Autre type de société, autre formule pour parer aux conséquences de la concurrence d'entités outre-mer. Au sein de BDO, qui fait partie des cabinets d'audit select de la planète, on accorde une grande importance à la nécessité de retenir les compétences. «Afin de fidéliser nos employés, fait ressortir Annick Lavigilante, responsable de la gestion des ressources humaines, nous leur inculquons nos valeurs telles qu'Excellence, Professionalism, Innovation, Team Work, Work-Life Balance and Recognition. Chez BDO, nous avons un système d'accompagnement dédié et personnalisé pour chaque employé.

Nous leur proposons des programmes de formation pour développer leurs compétences tout en étant encadrés par notre équipe de professionnels. Pour accentuer la portée d'une de nos valeurs (Work-Life Balance), nous proposons plusieurs activités, telles qu'évènements de team building, sorties, office breaks, wellness day et bien d'autres encore. Nous attachons une grande importance au un équilibre entre leur travail et leur bien-être personnel. Il est important de souligner que 70 % de nos employés ont moins de 30 ans et la parité hommes-femmes dans les postes clés est de 50 %.»

Qu'en est-il des opportunités d'embauche chez BDO ? «Il y a plusieurs postes à pourvoir, dans les départements de l'audit et des services financiers». déclare Annick Lavigilante. «Nous sommes en pleine phase de recrutement.
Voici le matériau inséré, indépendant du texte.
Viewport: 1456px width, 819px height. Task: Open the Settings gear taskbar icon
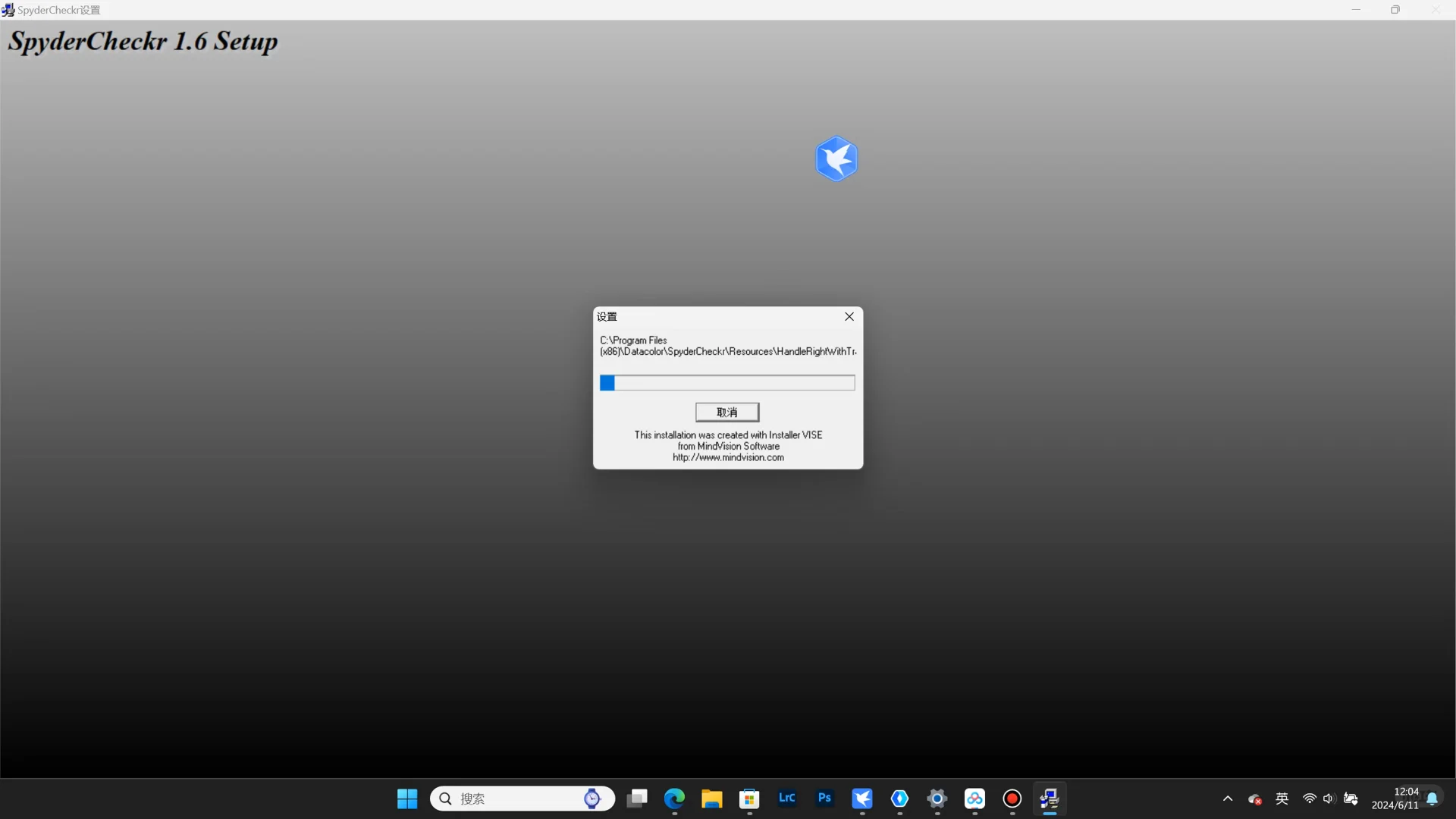(x=937, y=799)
Nous recherchons des candidats avec ou sans expérience. Les sélectionnés bénéficieront d'un programme d'accompagnement jusqu'à la fin de leur période de formation en ACCA ou ACA (ACCA- Association of Chartered Certified Accountants & ACA- ICAEW Chartered Accountant). Ils auront également accès à des formations en soft et technical skills pour assurer leur développement personnel.»

Pour le Chief Executive de la FSC, Dhanesswurnath Thakoor, le salaire n'est pas le seul élément qui favorise l'exode des compétences de Maurice. Parmi les facteurs qui occasionnent un tel phénomène, il note principalement le manque de reconnaissance à sa juste valeur de la compétence locale comparée à la posture affichée envers la compétence qui vient d'ailleurs, pourtant sanctionnée par les mêmes qualifications universitaires.

Il souligne, par ailleurs, «qu'il faut donner la chance aux Mauriciens pour qu'ils puissent occuper des postes au sommet de la hiérarchie des entreprises et avoir recours à une politique de transfert de compétences lorsque l'appel à la compétence étrangère se présente comme une option».